動きを作るには地球との対話を考える | ゴルフ直線打法

動きを作るには地球との対話を考える

「核心打法」の話がひとまず纏まったところで、手許にあるゴルフの解説書を何冊か見直してみました。驚いたことに、バックのスタートの動きを作り出す「仕組み」の話は見られないのです。そこで、著名なゴルフ教師レッドベター氏の著書、David Leadbetter 100% Golf, Collins, 2002(塩谷紘訳 レッドベターの100パーセント・ゴルフ 新潮社2003年)を開いてみました。

そこでは、腕とクラブを一緒に引け(Start your arms and the club away ‘together’)と言うテーマで、その鍵はクラブを右に動かす時に、肩と腕の三角形保つことに意識を集中することだと書かれています。これは上達したゴルファーには有効な助言でしょうが、我々のような普通のゴルファーには難しい説明です。このような動きの作り方が分からないのです。

19番ホールの最初の話、「動きを作るにはバランスを崩す」(08-02-02)で見たように、体の動きを生み出すには、地球との対話が必要です。ところが、ゴルファーは自分が地球にぶら下がって(ぶら上がって?)クラブを振っていることを忘れがちです。「直線打法」のごく初期ブログ(06-03-26)では、図入りでこのことを注意しています。

不思議なことに、これまでゴルフの指導書で、この点の重要性を指摘した話を読んだ記憶がありません。実際は、地球と体の接点になる両足の動きを通じて地球に話しかける以外に、動きを作る方法はないのです。何故この話が出ないのかと言えば、日常生活では腕を使って仕事をしているからで、この場合足のことは意識に上りません。

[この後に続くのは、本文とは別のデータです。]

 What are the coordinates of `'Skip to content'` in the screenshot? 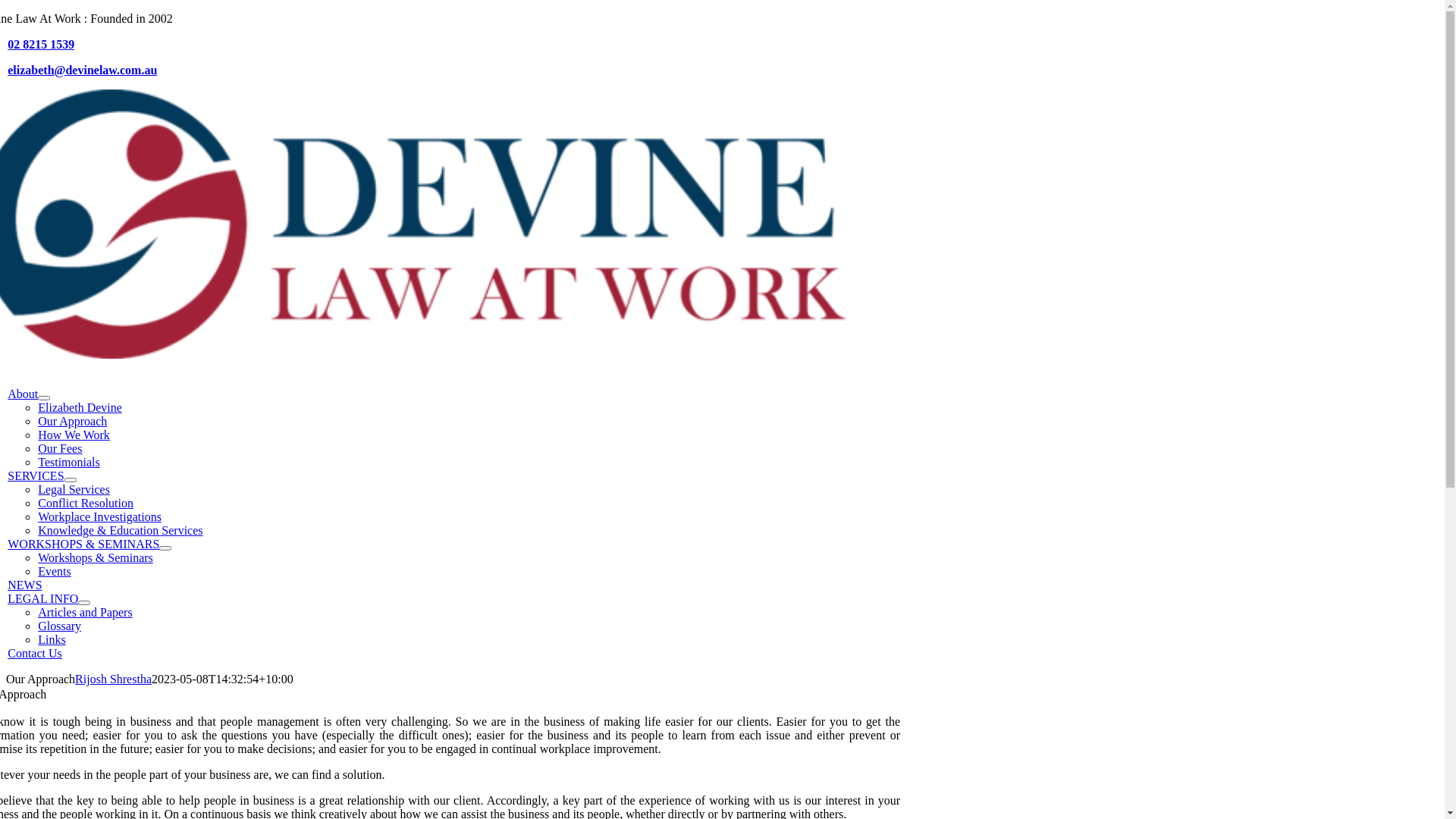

レッドベターが腕とクラブを一緒に引くスタートと言う時には、アドレスの構えで肩と腕とクラブを一体化させ、この腕を引っ張る動きでバックに入るというイメージなのだと思われます。腕を動かすのに一々考える人はいませんから、これでは動きの作り方が分からないなどと言うと、逆に変人扱いされるかも知れません。

ところが、重い荷物を持ち上げてくれと言われると、誰でも足場を意識します。脚腰の踏ん張りがなくては、重い物は動かせないからです。そこで、重いクラブを振ることを考えれば、誰でも脚腰の動きが気になります。しかもこのクラブで正確にボールを打とうとすれば、脚腰の動きと腕の動きの繋がりが気になります。

手は器用に動きますが力はなく、動きの安定性確保は難しくなります。そこでグリップをしっかり握るわけですが、腕の動きも自由度が大きすぎるために、腕とクラブの一体化が重視されることになります。ところが、この腕とクラブのシステムを安定に動かすには脚腰の動きが必要になります。結局バックのスタートは脚腰の動きで実行しなければならないのです。

結論から言えば、足先で地球を左右に押す「回転」の動きでは腰の回転が生まれ、踵で地球を押しながら脛を左に回す「螺旋」の動きでは、脚腰が地球を押す力を利用する「核心打法」の動きが生まれるのです。